Der Gastprofessor
errötet und sagt ganz leise »Nicht jetzt«.
Der Rebbe läßt sich nicht beirren. »Vielleicht haben Sie schon einmal von Rebbe Hillel gehört, einem ilui, das bedeutet Genie, wenn es jemals eins gegeben hat. Er hat im zweiten Jahrhundert gelebt und ist unter anderem bekannt für den Spruch: »Wenn nicht jetzt, wann dann?«
Rain packt Lemuel am Ellbogen und zieht ihn zur Tür. »Wohin bringen Sie mich?« erkundigt er sich.

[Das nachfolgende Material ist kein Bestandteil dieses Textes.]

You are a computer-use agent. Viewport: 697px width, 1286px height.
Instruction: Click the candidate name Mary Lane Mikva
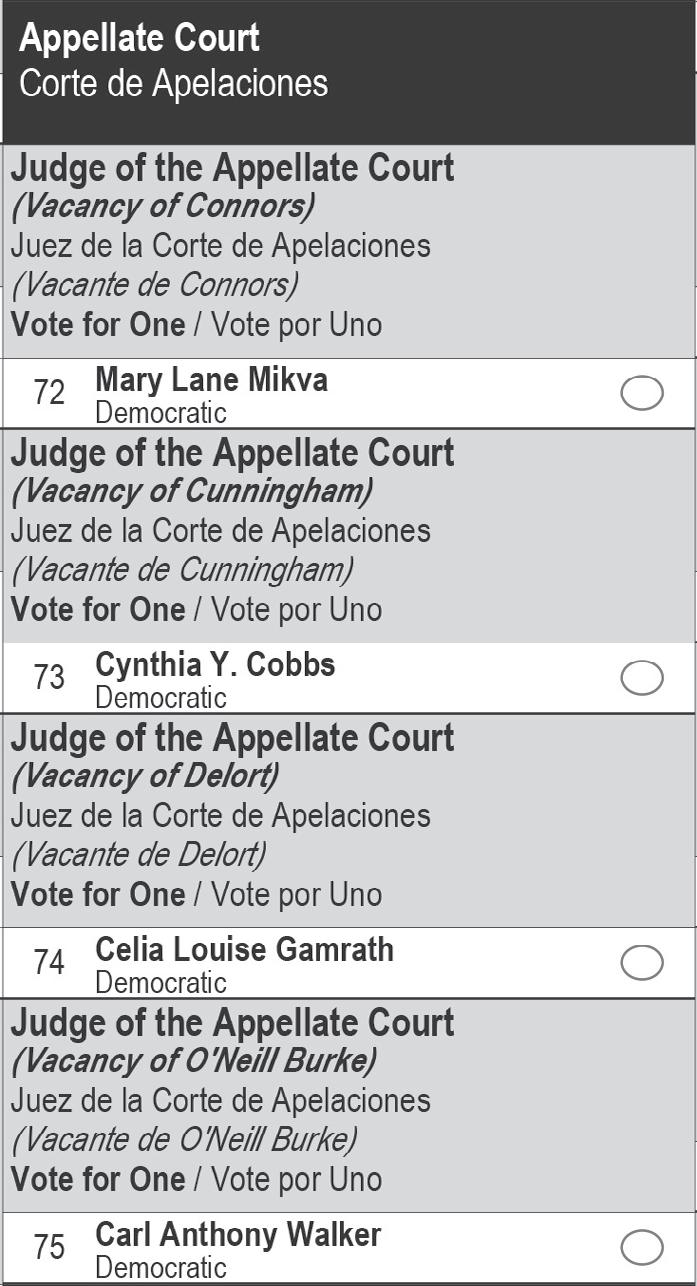click(211, 380)
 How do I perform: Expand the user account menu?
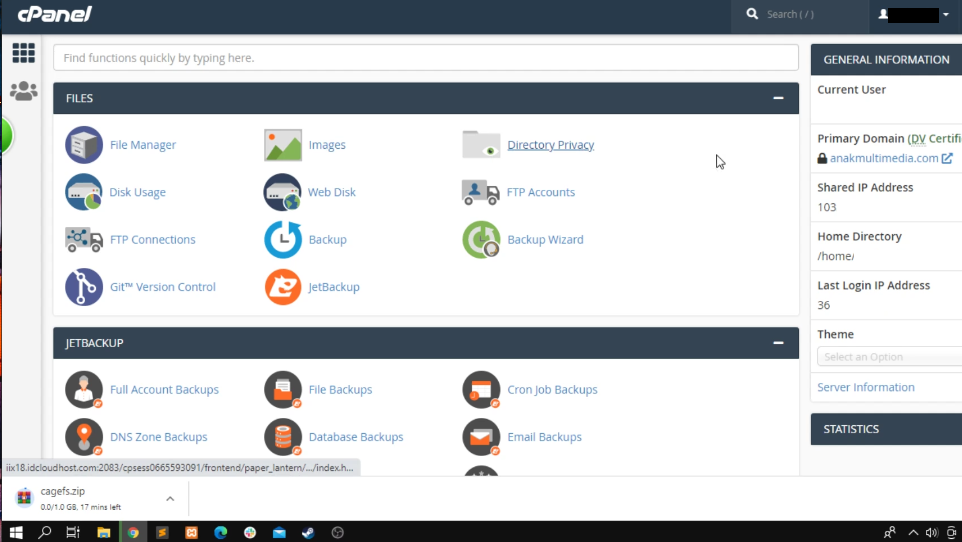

Das spöttische Gelächter des Rebbes verfolgt ihn. »Denken Sie daran, was Augustinus, der Achetyp eines Goi, einmal gesagt hat«, ruft er ihm nach. »›Herr, mache mich keusch, aber noch nicht gleich.‹«
»Ich bringe Sie in den Bauch der Erde«, verrät Rain ihm fröhlich und zieht ihn die Wendeltreppe zum Kellergeschoß hinunter. Sie müssen sich durch Jungen und Mädchen durchschlängeln, die auf den Stufen sitzen und eine Zigarette herumgehen lassen.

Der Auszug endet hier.